**The task**
Please reproduce the lines between the one holding "予約時間間隔 30-minute dropdown" and the one holding "click(x=246, y=294)", inclusive, substituting "check box" for "checkbox" and leaving everything else unchanged.

----- Provided material -----

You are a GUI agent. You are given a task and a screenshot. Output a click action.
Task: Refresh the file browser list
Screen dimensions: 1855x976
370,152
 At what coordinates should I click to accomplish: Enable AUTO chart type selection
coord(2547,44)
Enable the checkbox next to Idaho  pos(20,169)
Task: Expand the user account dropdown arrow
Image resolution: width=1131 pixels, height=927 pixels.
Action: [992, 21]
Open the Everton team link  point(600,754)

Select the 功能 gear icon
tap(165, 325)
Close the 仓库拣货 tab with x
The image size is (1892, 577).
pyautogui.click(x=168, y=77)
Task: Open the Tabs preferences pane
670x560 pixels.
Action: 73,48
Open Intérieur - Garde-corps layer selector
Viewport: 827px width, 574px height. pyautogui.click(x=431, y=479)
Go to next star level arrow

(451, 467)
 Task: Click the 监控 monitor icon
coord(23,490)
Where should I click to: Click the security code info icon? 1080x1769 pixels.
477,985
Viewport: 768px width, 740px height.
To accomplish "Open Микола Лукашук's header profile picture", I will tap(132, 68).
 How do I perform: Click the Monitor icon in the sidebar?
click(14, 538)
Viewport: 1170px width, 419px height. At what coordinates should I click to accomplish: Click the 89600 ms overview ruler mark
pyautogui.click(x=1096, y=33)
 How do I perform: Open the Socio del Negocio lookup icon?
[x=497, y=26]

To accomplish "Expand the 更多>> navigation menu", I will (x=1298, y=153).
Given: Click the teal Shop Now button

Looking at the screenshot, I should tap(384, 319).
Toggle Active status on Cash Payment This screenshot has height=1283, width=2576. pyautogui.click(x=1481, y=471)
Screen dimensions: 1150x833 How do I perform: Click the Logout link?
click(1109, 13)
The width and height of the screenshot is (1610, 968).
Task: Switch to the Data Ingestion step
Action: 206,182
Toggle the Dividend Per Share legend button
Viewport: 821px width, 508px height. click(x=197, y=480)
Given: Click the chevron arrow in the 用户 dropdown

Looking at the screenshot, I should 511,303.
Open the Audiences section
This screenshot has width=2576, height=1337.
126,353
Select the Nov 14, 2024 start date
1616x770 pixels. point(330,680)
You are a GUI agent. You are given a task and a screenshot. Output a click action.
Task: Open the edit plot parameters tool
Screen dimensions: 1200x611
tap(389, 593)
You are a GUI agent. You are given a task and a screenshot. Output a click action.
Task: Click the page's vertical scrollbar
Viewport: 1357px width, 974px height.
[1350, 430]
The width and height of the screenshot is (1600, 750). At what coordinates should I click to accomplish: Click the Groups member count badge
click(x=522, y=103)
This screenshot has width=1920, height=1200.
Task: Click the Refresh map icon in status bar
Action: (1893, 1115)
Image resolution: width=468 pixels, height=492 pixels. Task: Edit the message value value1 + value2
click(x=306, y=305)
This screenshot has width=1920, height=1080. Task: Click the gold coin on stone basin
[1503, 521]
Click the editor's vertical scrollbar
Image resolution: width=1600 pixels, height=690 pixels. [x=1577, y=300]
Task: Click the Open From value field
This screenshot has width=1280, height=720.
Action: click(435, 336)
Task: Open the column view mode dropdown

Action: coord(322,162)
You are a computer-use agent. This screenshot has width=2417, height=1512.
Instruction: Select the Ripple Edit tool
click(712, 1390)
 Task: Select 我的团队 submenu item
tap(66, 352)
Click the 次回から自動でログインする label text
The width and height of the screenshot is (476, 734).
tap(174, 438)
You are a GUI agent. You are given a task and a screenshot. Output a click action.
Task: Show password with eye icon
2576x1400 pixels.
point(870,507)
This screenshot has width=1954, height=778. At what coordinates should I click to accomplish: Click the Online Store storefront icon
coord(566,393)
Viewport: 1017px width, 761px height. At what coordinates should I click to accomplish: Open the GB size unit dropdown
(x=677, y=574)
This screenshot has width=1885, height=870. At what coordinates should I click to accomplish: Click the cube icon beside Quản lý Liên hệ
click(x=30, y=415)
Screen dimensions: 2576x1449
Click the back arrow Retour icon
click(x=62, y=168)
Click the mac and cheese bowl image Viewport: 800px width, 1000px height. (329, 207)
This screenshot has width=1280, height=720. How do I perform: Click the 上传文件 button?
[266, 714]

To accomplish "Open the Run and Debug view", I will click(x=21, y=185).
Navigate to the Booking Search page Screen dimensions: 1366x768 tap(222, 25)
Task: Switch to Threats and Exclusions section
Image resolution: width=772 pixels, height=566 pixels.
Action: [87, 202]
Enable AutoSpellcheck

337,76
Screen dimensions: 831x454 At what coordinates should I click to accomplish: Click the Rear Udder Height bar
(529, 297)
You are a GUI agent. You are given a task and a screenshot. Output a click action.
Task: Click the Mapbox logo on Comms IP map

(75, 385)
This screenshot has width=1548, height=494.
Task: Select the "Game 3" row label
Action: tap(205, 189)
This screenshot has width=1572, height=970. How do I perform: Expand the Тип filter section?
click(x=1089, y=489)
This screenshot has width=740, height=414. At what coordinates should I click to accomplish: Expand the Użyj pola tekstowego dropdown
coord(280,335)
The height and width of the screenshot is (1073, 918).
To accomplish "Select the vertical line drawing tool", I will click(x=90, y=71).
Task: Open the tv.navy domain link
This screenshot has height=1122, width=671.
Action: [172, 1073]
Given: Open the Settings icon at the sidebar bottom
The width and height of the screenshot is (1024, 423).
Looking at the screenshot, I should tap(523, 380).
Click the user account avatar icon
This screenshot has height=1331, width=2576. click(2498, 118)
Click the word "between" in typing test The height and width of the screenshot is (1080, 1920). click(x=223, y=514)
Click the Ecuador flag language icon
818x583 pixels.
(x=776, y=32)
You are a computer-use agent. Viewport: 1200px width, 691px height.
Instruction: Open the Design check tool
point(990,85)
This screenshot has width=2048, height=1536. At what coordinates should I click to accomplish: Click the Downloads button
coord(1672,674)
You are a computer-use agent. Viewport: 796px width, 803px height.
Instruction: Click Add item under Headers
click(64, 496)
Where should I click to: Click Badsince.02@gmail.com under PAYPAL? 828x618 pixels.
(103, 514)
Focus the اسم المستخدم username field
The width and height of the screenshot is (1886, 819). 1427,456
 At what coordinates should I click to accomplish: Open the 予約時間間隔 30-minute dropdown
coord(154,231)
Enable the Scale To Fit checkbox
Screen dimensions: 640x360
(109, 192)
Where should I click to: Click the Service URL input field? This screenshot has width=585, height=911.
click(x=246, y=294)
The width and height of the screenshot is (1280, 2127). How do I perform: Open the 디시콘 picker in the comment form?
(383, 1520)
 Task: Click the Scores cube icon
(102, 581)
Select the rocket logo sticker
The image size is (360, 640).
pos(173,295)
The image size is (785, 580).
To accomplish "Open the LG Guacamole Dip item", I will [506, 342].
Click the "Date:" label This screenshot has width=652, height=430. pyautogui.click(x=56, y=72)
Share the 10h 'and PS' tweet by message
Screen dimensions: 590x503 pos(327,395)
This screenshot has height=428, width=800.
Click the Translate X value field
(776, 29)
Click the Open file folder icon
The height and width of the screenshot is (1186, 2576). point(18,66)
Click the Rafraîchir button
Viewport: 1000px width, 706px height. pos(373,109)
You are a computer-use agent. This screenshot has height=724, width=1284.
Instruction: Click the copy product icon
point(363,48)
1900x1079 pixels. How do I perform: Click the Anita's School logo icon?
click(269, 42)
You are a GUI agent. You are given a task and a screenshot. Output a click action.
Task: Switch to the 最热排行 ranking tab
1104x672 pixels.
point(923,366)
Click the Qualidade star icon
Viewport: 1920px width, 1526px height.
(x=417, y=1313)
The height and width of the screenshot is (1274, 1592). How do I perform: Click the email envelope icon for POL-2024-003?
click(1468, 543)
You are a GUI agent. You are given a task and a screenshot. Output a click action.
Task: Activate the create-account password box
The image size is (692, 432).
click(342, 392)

-----

**Response**
 At what coordinates should I click to accomplish: Open the 予約時間間隔 30-minute dropdown
coord(154,231)
Enable the Scale To Fit check box
Screen dimensions: 640x360
(109, 192)
Where should I click to: Click the Service URL input field? This screenshot has width=585, height=911.
click(x=246, y=294)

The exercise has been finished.